A nova administração, com Luis Carlos Cancellier, tinha esse desafio. Devolver o velho quadro de alegria e de comprometimento que a UFSC sempre suscitou nos trabalhadores. E ele começou mal, já que o processo de exoneração do trabalhador Daniel Dambrowski, fruto da greve das 30 horas, durante a gestão de Roselane/Lúcia, seguiu seu curso, deixando os trabalhadores com a orelha em pé. Foi preciso muita batalha para reverter a situação. Assim, pressionado pelo que ainda restava do espírito de luta dos técnico-administrativos, Cancellier acabou encontrando um caminho, e isso era o que o diferenciava. A incansável busca por soluções negociadas, passando ao largo dos conflitos. Daniel não foi exonerado e essa pequena vitória poderia ser a alavanca para a retomada da participação dos trabalhadores na vida da universidade. 

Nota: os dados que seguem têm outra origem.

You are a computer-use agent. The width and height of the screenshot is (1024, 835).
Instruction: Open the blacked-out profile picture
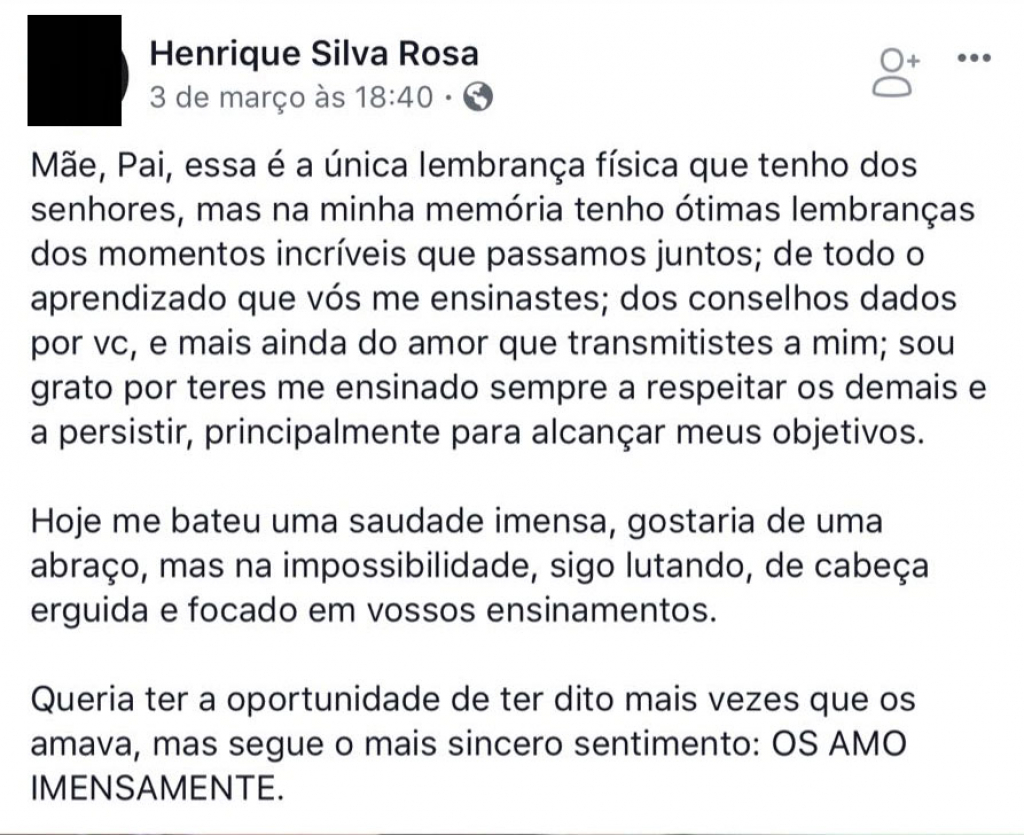(76, 71)
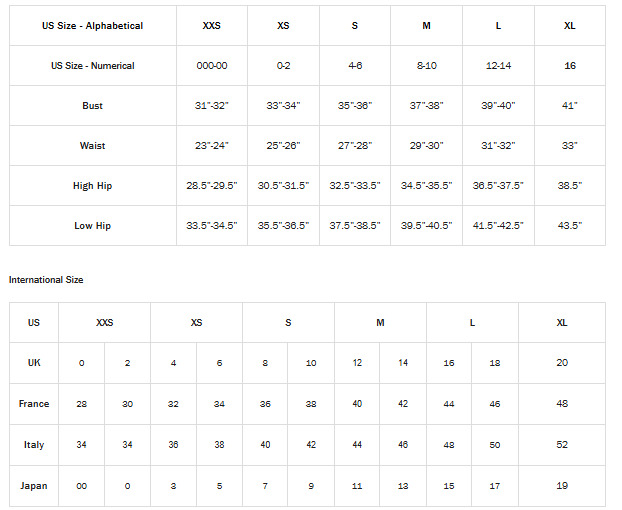Click the Italy row label

34,445
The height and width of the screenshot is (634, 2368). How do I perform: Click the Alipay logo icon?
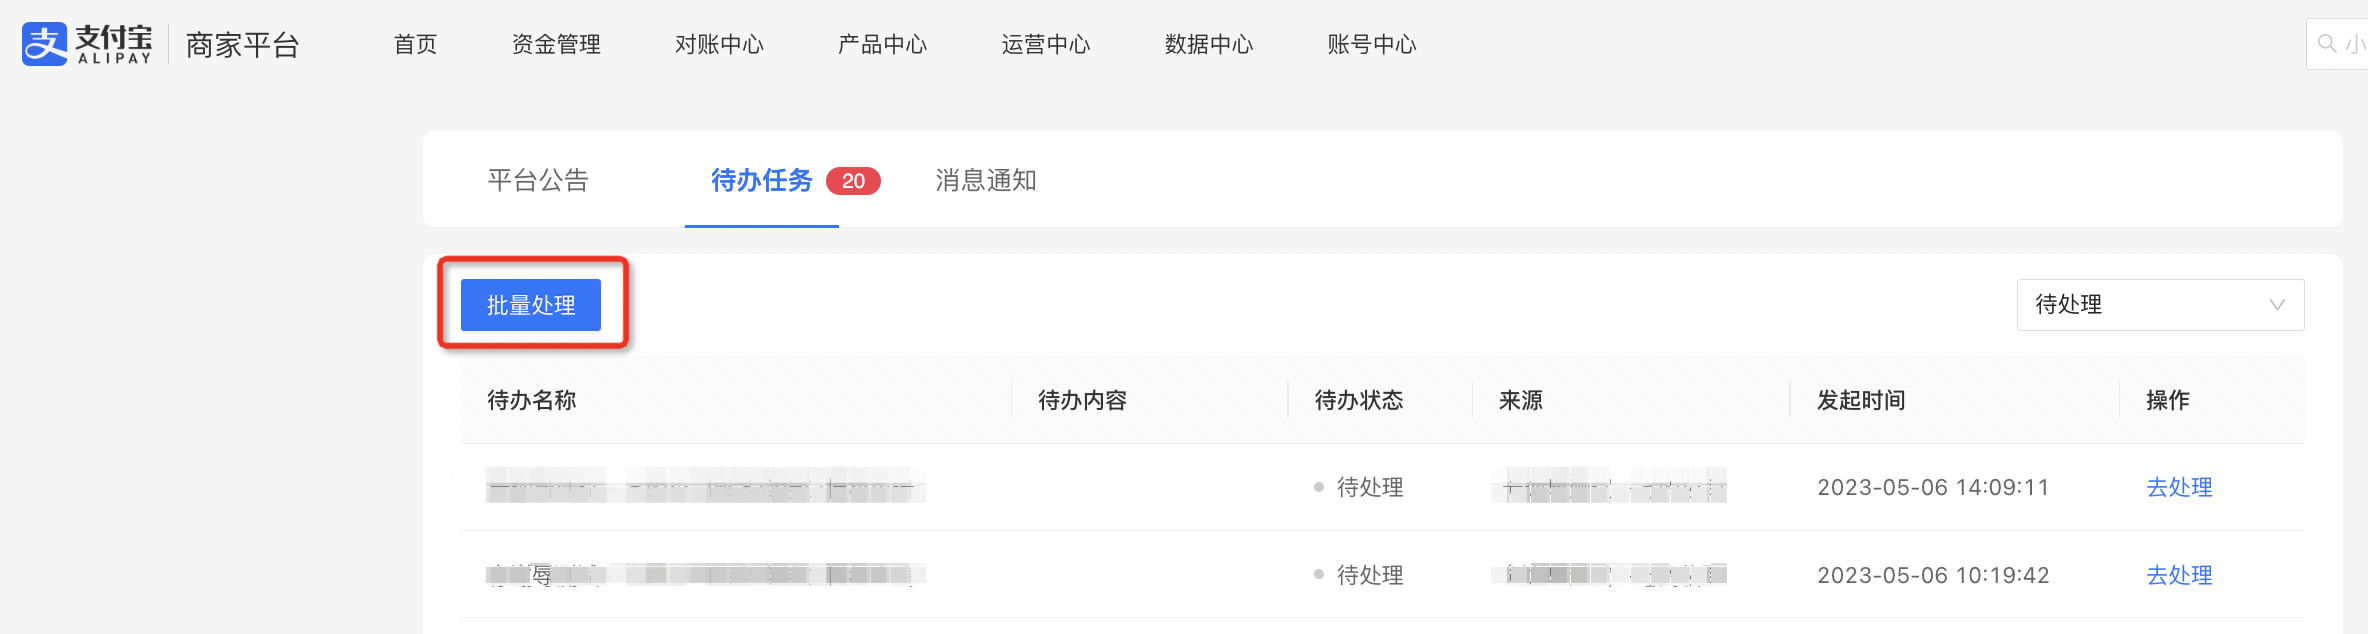[45, 44]
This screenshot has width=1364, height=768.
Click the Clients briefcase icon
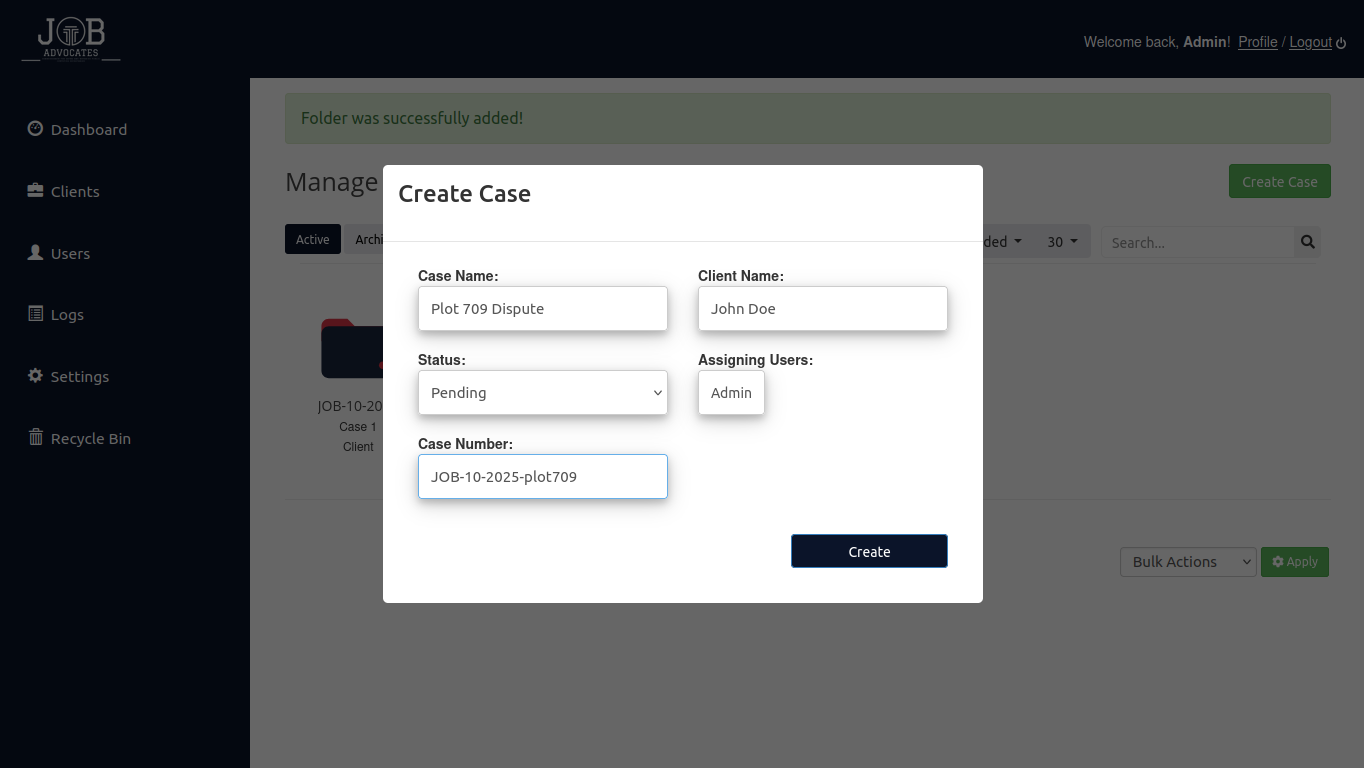(x=35, y=191)
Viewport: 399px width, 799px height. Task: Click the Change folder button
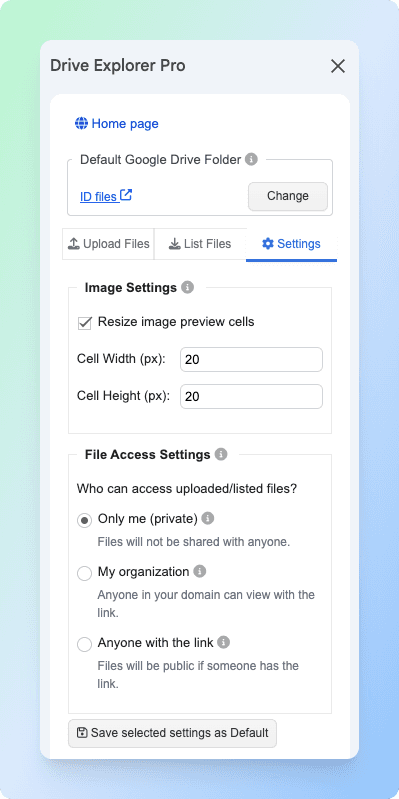point(288,196)
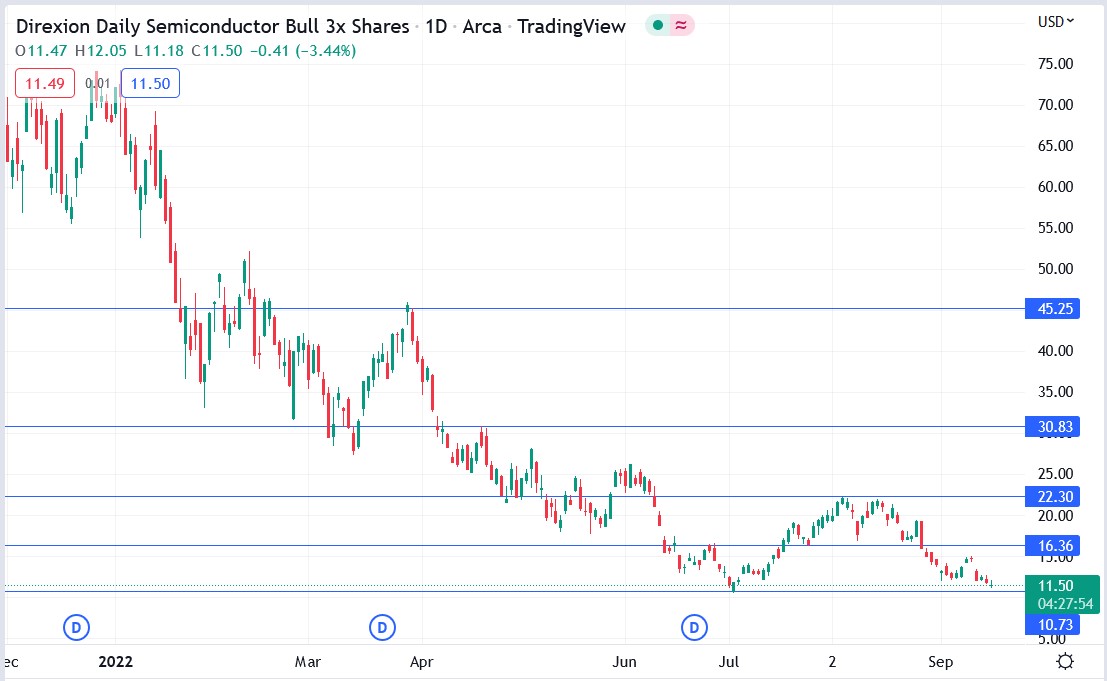Select the 45.25 horizontal line label
Image resolution: width=1107 pixels, height=681 pixels.
click(1052, 308)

Esse é o cenário da UFSC hoje. O reitor, símbolo da conciliação, que iniciava uma prática pouco conhecida na UFSC, de presença cotidiana no campus e de portas abertas, está morto. Os trabalhadores seguem desarmados diante da realidade. Sem um sindicato de luta, sem grupos de oposição atuantes, sem ação política interna. Parece que a UFSC é só um espaço aonde se vem cumprir as obrigações, aonde se vende a força de trabalho. Não se vê aquela entrega de outras épocas. “Não vale a pena”, dizem alguns. Temos uma universidade burocrática e ainda sobrevive a atmosfera do medo. Agora, renovado, por conta de nova caça às bruxas, desta vez externa. 

Assim que não deveria ser surpreendente o esvaziamento do dia de ontem. Nem mesmo os apoiadores da administração compareceram em massa, para apoiar a vice-reitora Alacoque. Apenas um que outro. Apareceram poucos estudantes e o pequeno grupo de técnicos que, apesar de não ter votado na proposta Cancellier/Alacoque foi manifestar seu posicionamento de que o Conselho Universitário deveria referendar a sequência da gestão, com Alacoque como reitora. 

A melancólica tarde da UFSC serviu pelo menos para essa reflexão. E a certeza de que há um longo caminho de reconstrução para ser feito junto a nossa categoria. O desmonte da universidade e dos serviços públicos já está em andamento, desde a aprovação do congelamento dos investimentos públicos por 20 anos. Há uma guerra declarada contra os trabalhadores, para usar uma expressão do professor Nildo Ouriques. Novos ataques virão, bem logo. E, se foram travados nesse campo de apatia e desamor, a derrota é certa.

Nós, os trabalhadores, temos um compromisso: recuperar a beleza que já vicejou nessa universidade. Recuperar a paixão, o amor pela coisa pública, o compromisso, a alegria de construir uma casa de saber. Sim, não é a universidade sonhada, nem a necessária. Mas essa universidade, para se fazer, precisa da nossa ação. Eu, que sou velha, e vivi momentos de profunda beleza nesse campus, não esmoreci. Penso que os jovens também não devem ceder ao sistemático assédio e à proposta de destruição que está à porta. Ninguém vai salvar a UFSC. Somos nós, os trabalhadores, aliados aos estudantes comprometidos com a universidade pública, que podemos insuflar vida e luta nesse campus. É tempo...

Ontem, conversando com o Leandro, da segurança da UFSC, ele contava que era prática comum do reitor aparecer lá no setor, tarde da noite, e acompanhar a ronda para, segundo ele, “ver como estavam as festinhas dos estudantes, se estava tudo bem”. Cancellier tinha lá os seus problemas, nem era um cara de esquerda. Mas, uma coisa não podemos negar. Ele amava a UFSC, com esse amor como o do Assis, da Helena, do Moacir, do Silva e de tantos outros que também cuidaram da UFSC como se fosse a sua casa. 

Esse amor é o que precisa voltar a existir em nós, trabalhadores. Porque a UFSC não é só um local de trabalho. Ela é o espaço da construção de uma nova sociedade. E cabe a nós erguer esse edifício ainda inconcluso. Não se trata de reproduzir a lógica liberal de “vestir a camisa da empresa”. A universidade não é uma empresa. Há mais coisas em jogo aqui do que apenas a venda da força de trabalho. Ela é campo fértil de disputa de ideias e concepções de mundo.

A decisão do Conselho Universitário foi a de referendar Alacoque para que termine o mandato. Foi a melhor decisão. Nós, que somos oposição, seguiremos atuando, de olho e em luta, não só com as coisas da UFSC, mas com as coisas do Brasil. Afinal, a história nos ensina. Só a luta muda a vida.